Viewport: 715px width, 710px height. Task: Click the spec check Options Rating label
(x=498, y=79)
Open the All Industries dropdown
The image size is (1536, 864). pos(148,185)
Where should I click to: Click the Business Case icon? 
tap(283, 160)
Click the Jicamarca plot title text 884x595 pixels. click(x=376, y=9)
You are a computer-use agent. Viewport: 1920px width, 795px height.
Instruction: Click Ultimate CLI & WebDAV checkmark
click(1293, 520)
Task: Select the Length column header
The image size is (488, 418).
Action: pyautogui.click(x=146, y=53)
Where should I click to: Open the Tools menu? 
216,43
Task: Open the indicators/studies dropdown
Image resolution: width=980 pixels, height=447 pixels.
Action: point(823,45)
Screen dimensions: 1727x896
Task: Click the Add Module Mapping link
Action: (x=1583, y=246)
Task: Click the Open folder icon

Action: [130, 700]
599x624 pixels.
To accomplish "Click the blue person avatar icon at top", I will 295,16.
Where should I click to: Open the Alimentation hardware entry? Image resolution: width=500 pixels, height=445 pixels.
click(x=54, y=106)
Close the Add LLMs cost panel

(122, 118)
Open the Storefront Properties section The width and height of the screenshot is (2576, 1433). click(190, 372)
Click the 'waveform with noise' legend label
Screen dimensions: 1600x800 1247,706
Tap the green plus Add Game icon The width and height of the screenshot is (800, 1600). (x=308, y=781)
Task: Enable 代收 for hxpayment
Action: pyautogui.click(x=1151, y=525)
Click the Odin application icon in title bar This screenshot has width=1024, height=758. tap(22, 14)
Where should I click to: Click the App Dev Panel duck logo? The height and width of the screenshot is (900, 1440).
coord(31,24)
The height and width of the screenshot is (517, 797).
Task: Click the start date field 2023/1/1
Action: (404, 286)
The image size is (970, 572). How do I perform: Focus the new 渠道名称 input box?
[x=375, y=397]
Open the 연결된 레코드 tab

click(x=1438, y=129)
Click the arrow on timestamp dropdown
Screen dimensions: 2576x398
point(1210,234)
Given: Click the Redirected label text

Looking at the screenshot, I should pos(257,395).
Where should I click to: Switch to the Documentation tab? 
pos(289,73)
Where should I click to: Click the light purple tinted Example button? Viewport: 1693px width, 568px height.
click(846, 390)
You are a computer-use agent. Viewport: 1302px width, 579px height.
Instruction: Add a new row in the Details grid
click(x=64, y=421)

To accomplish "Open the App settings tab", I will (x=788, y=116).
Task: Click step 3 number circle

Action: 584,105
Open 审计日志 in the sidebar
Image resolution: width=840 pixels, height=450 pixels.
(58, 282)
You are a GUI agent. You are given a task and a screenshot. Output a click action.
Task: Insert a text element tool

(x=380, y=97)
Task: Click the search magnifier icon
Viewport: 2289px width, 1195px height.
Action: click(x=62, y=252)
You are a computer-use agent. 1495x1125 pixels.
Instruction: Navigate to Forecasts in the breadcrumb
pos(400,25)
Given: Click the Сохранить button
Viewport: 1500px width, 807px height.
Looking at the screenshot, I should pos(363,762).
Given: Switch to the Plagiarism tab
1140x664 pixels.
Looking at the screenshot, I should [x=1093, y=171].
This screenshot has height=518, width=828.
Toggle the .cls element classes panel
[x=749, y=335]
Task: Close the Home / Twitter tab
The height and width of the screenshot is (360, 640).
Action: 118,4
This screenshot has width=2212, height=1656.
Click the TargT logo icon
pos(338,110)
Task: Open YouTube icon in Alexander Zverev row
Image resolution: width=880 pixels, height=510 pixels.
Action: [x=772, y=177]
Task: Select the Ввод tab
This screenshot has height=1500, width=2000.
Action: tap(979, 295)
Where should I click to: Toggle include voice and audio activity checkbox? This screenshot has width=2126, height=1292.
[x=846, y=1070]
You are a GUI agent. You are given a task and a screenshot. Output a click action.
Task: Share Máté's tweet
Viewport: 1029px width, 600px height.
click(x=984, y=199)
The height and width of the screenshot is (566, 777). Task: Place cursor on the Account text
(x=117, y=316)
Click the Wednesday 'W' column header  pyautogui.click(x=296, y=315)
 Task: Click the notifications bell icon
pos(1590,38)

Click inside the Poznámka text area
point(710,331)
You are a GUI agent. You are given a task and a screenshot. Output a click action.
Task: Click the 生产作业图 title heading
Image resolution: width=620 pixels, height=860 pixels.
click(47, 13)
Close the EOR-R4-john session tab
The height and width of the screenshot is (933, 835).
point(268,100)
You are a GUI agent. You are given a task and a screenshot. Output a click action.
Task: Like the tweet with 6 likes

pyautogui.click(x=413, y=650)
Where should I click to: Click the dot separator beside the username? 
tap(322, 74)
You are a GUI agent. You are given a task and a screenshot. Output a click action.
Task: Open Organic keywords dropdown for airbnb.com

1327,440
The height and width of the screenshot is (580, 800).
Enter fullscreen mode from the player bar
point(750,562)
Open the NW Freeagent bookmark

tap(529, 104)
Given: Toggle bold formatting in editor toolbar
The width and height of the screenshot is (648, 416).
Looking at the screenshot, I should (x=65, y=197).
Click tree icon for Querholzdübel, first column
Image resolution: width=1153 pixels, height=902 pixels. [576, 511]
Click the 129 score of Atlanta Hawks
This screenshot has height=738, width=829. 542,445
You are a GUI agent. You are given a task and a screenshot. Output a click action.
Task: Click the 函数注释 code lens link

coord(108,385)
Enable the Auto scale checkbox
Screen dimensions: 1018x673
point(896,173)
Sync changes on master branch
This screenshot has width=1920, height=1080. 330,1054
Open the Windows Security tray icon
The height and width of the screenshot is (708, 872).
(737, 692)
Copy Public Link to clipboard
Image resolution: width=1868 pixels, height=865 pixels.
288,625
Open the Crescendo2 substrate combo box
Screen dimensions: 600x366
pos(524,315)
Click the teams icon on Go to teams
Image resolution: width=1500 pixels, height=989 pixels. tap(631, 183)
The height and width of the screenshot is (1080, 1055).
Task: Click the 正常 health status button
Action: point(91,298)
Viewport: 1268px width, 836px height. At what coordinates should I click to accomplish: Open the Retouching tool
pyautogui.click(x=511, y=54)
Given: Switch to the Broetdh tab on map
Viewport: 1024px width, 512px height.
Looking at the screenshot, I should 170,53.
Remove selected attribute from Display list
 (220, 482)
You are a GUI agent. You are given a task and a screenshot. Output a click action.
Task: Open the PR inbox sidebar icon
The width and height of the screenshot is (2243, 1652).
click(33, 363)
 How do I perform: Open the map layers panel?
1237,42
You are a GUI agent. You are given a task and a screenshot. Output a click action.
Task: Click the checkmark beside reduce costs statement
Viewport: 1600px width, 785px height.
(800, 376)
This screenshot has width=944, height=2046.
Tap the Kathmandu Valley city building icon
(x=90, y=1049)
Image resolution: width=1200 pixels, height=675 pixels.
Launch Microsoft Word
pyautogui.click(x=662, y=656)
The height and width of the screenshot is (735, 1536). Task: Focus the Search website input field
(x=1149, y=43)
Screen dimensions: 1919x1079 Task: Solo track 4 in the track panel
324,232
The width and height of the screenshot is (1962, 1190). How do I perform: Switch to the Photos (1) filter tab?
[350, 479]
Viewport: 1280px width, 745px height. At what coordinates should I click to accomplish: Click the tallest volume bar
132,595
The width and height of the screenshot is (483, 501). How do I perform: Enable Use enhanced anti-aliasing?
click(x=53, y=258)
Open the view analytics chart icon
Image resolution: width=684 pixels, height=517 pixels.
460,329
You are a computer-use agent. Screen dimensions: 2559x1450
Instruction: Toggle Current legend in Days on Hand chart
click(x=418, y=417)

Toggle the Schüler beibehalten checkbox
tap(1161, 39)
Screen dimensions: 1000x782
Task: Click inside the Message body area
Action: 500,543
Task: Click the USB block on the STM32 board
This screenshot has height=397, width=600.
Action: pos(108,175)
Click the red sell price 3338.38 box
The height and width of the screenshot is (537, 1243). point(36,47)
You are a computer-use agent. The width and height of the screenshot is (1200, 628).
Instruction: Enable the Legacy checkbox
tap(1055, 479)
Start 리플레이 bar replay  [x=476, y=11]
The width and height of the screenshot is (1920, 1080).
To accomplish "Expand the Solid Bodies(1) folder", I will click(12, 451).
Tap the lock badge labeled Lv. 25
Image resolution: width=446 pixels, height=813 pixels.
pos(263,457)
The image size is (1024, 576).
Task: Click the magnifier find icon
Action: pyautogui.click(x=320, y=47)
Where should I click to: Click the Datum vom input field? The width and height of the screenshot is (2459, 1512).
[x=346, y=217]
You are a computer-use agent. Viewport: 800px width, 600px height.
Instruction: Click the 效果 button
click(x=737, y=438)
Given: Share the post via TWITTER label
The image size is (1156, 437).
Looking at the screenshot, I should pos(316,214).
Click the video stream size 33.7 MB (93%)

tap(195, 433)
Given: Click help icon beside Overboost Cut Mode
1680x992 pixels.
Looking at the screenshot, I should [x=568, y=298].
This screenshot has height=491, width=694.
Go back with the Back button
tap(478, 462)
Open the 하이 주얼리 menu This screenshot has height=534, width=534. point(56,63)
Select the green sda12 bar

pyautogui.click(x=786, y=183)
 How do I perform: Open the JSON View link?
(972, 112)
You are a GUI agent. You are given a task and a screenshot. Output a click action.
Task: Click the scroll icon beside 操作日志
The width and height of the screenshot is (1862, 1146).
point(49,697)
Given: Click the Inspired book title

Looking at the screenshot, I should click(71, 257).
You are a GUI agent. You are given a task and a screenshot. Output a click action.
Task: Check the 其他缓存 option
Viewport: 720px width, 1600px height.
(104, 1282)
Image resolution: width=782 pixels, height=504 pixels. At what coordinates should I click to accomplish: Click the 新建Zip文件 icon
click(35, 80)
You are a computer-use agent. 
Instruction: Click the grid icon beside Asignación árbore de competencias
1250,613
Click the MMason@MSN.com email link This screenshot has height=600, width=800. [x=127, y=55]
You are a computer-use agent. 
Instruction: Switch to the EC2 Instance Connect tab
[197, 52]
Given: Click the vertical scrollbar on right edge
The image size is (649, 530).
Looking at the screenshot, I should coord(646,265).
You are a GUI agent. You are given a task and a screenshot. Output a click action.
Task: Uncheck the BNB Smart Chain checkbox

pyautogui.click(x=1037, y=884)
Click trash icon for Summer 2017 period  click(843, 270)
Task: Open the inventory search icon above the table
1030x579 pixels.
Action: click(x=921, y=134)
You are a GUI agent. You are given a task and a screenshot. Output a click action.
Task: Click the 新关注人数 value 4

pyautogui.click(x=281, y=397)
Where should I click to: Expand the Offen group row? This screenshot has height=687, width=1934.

Stated exercise | Retype everything in the material from the line containing "The width and height of the screenshot is (483, 501)." down to the line containing "tap(195, 433)", both of those lines included, without changing anything.

Reply to the task |
The width and height of the screenshot is (483, 501). How do I perform: Enable Use enhanced anti-aliasing?
click(x=53, y=258)
Open the view analytics chart icon
Image resolution: width=684 pixels, height=517 pixels.
460,329
You are a computer-use agent. Screen dimensions: 2559x1450
Instruction: Toggle Current legend in Days on Hand chart
click(x=418, y=417)

Toggle the Schüler beibehalten checkbox
tap(1161, 39)
Screen dimensions: 1000x782
Task: Click inside the Message body area
Action: 500,543
Task: Click the USB block on the STM32 board
This screenshot has height=397, width=600.
Action: pos(108,175)
Click the red sell price 3338.38 box
The height and width of the screenshot is (537, 1243). point(36,47)
You are a computer-use agent. The width and height of the screenshot is (1200, 628).
Instruction: Enable the Legacy checkbox
tap(1055, 479)
Start 리플레이 bar replay  [x=476, y=11]
The width and height of the screenshot is (1920, 1080).
To accomplish "Expand the Solid Bodies(1) folder", I will click(12, 451).
Tap the lock badge labeled Lv. 25
Image resolution: width=446 pixels, height=813 pixels.
pos(263,457)
The image size is (1024, 576).
Task: Click the magnifier find icon
Action: pyautogui.click(x=320, y=47)
Where should I click to: Click the Datum vom input field? The width and height of the screenshot is (2459, 1512).
[x=346, y=217]
You are a computer-use agent. Viewport: 800px width, 600px height.
Instruction: Click the 效果 button
click(x=737, y=438)
Given: Share the post via TWITTER label
The image size is (1156, 437).
Looking at the screenshot, I should pos(316,214).
Click the video stream size 33.7 MB (93%)

tap(195, 433)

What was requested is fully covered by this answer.